Atlas Shrugged: Part I, an adaptation of the first third of Ayn Rand’s 1957 bestseller Atlas Shrugged, is hitting theaters.

The movie has been awaited for decades, but some say it’s more than timely. Political commentator Robert Tracinski suggests that its portrayals of the themes of the state stomping the productive individual and the productive individual “going on strike against the creed of self-sacrifice” are being multifariously echoed in the real world.

Tracinski relates how one moviegoer saw the film at a giant mall built with millions in government subsidies that now stands nearly empty — much like the many empty buildings in the socialism-ravaged cityscapes of Atlas Shrugged.
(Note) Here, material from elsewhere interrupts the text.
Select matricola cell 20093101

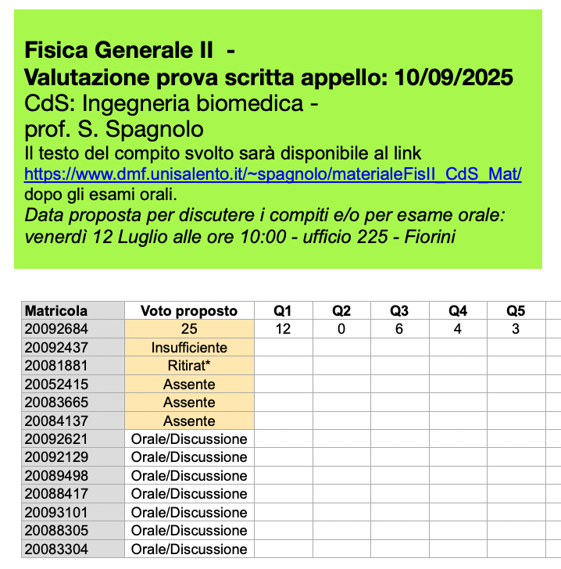(56, 513)
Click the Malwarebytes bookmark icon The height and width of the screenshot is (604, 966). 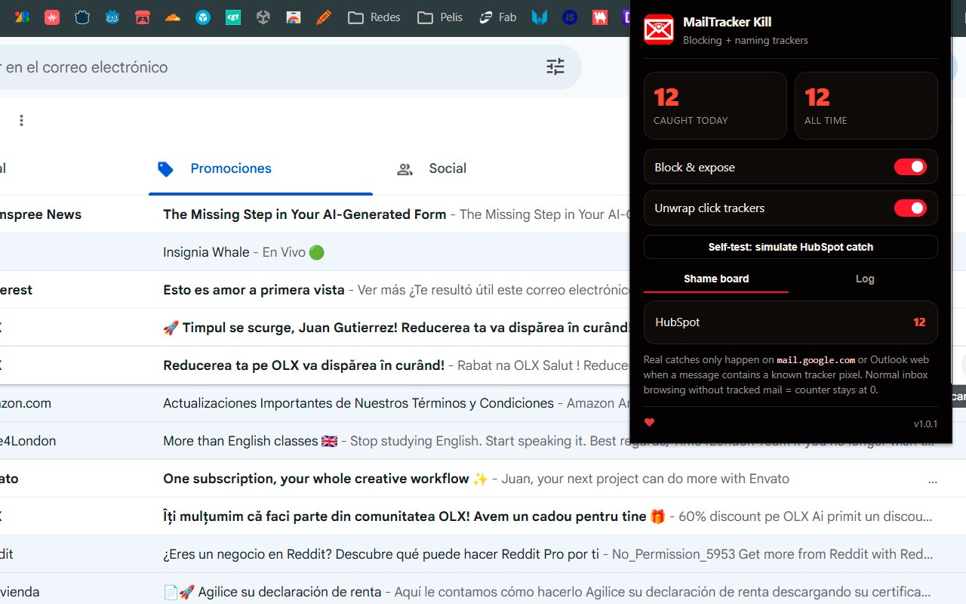click(539, 17)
Other parallels Tracinski sees:

  • The federal government demanding that companies not locate operations in states relatively free of onerous regulation.
  • Environmentalists and regulators seeking to thwart innovative ways of extracting resources from the earth, like hydraulic fracturing to extract natural gas from shale.
  • Government punishing successful companies in order to provide bailouts for failing companies (General Motors, Chrysler).

And entrepreneur Jerry Della Femina just sold his famous eponymous restaurant and abandoned other business ventures. “I’m just not ready to have my wealth redistributed,” Femina explains. “I’m not ready to pay more tax money than the next guy because I provide jobs and because I work a 60-hour week and I earn more than $250,000 a year. . . . Read a brilliant book by Ayn Rand called Atlas Shrugged, and you’ll know.”

This is Common Sense. I’m Paul Jacob.